**DATASET RECORDS:**
begin

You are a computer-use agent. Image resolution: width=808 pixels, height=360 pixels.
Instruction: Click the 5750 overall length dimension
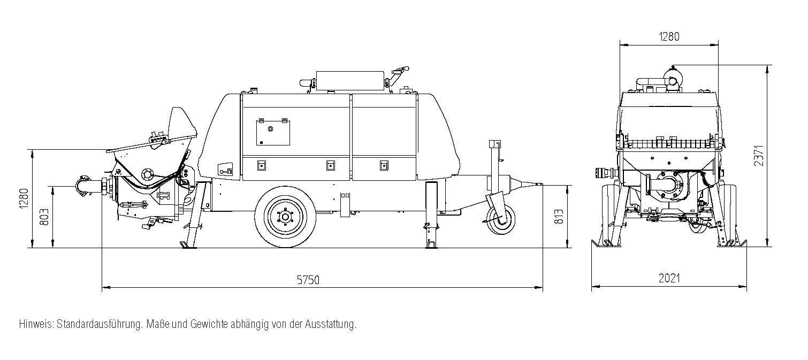click(x=308, y=280)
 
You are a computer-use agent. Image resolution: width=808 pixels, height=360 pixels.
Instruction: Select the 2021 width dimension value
click(x=669, y=278)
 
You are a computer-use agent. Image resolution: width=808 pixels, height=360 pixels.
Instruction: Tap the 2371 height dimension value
click(x=759, y=155)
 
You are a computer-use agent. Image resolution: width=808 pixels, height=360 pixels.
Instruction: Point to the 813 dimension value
click(x=559, y=215)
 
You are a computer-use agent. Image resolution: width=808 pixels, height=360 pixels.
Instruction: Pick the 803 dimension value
click(x=44, y=216)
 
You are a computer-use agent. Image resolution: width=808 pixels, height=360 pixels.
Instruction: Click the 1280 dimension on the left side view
click(x=24, y=198)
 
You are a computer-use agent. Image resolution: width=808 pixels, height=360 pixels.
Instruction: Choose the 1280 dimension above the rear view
click(x=669, y=37)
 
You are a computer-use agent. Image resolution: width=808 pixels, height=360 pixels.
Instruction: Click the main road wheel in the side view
click(x=281, y=217)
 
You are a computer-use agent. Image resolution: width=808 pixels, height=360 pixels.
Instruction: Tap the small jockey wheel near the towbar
click(x=501, y=220)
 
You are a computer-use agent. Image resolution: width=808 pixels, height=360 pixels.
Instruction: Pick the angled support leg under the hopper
click(x=193, y=219)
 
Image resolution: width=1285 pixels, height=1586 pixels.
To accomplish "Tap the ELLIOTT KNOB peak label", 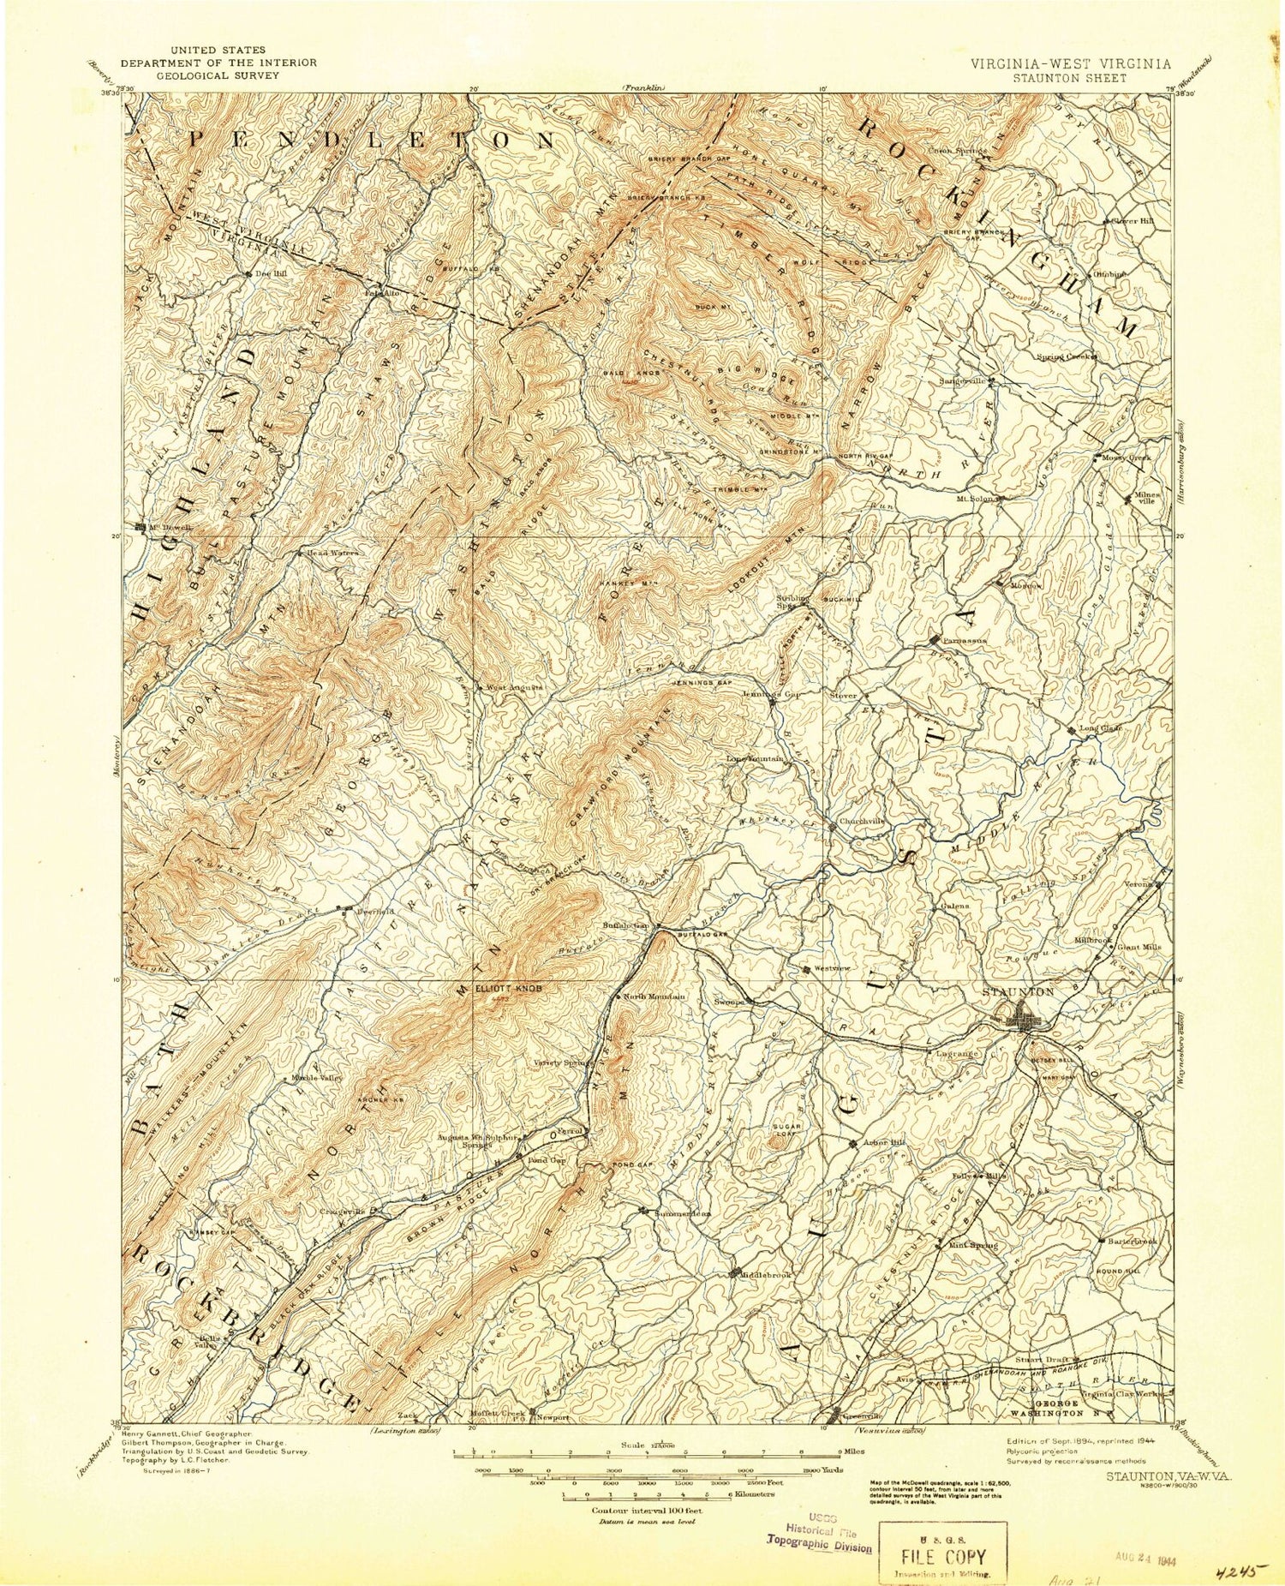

end

**INSTRUCTION:**
Print the stretch from the line containing "Image resolution: width=1285" through the end of the items above, without the pictures.

**EXERCISE ANSWER:**
Image resolution: width=1285 pixels, height=1586 pixels.
To accomplish "Tap the ELLIOTT KNOB peak label", 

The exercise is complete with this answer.